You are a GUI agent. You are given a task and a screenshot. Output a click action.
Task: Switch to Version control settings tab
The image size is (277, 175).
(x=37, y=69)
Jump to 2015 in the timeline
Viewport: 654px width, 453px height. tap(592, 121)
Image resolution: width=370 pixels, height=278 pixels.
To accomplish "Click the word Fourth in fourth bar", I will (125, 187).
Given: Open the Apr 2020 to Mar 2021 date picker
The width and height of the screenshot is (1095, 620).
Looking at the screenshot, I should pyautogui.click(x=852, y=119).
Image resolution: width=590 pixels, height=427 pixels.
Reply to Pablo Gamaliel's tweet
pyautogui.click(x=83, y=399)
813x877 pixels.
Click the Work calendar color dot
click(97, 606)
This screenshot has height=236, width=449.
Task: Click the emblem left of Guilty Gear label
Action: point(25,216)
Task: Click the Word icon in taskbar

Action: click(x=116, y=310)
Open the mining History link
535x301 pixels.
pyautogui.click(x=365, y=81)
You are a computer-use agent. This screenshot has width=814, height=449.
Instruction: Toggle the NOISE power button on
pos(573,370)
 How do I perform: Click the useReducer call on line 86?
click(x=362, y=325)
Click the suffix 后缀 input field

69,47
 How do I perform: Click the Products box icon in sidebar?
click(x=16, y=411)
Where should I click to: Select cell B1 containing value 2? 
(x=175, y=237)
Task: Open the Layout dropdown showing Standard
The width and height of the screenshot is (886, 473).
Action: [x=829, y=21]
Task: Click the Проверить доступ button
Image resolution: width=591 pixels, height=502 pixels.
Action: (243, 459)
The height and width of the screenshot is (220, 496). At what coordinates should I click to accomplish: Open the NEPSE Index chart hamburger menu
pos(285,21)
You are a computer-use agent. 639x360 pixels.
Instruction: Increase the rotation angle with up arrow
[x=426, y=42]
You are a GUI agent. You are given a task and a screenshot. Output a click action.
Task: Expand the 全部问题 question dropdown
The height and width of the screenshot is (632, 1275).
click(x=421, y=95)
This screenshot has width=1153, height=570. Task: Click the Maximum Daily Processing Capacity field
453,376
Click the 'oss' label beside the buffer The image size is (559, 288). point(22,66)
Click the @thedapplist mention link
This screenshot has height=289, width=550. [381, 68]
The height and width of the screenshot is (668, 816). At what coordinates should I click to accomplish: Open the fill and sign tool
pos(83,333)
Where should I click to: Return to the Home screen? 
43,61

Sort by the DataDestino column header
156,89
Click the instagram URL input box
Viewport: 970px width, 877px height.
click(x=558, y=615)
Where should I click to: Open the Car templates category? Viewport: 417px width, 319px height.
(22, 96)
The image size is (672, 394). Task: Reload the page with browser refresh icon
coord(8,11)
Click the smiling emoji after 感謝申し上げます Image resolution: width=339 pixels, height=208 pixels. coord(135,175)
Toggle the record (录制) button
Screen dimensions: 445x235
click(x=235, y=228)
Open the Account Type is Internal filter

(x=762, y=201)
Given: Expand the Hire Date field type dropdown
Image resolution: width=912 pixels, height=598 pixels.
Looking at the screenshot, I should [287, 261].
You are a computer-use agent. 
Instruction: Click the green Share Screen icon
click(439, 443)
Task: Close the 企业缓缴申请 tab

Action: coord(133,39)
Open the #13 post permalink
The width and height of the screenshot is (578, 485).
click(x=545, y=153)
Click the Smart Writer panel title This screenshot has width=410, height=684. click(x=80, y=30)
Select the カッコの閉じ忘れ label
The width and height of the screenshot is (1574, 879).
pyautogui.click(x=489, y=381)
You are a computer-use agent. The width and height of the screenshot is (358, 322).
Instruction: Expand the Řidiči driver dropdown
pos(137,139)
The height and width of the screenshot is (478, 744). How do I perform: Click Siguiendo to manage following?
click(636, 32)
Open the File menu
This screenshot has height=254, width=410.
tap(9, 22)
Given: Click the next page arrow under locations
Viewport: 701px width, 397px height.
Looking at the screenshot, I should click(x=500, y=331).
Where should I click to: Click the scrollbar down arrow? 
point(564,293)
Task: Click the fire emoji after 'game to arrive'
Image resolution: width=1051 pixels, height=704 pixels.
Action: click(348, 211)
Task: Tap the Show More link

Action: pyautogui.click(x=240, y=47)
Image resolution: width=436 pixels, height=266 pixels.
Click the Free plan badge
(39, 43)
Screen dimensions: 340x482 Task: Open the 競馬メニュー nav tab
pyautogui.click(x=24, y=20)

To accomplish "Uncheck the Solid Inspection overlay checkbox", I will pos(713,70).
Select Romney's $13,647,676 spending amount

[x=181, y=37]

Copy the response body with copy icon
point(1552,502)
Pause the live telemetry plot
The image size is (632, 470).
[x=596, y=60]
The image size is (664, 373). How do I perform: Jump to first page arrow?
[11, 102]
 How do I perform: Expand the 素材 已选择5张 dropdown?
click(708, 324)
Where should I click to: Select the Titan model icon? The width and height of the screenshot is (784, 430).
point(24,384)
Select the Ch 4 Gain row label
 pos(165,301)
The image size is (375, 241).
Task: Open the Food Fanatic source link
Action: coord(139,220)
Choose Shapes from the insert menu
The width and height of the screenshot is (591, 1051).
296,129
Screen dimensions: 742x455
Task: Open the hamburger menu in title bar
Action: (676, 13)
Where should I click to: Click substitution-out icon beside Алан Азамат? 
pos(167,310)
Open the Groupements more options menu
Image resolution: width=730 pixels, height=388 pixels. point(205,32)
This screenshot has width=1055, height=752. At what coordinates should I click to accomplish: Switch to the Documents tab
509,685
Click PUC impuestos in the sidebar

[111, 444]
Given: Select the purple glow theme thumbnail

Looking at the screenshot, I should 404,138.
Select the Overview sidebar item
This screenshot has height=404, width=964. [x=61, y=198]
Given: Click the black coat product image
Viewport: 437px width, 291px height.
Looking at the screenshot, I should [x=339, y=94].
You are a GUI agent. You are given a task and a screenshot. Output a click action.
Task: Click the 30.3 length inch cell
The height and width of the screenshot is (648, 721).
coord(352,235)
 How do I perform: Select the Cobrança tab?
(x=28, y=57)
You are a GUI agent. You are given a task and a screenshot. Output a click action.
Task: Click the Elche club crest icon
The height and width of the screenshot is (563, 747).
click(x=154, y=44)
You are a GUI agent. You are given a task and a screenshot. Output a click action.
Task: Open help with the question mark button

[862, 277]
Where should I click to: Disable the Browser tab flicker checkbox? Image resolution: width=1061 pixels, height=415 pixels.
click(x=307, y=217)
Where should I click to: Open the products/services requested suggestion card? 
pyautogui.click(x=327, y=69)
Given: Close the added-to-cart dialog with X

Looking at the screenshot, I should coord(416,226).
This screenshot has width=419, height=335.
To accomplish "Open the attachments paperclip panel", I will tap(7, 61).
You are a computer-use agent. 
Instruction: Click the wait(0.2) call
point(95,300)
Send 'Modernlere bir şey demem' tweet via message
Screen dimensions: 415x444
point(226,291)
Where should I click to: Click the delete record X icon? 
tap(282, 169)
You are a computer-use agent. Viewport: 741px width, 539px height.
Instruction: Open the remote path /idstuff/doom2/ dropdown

**What this task involves**
Check which lines of the entries hold the word "after", then please give only how many there are.

**Output below**
2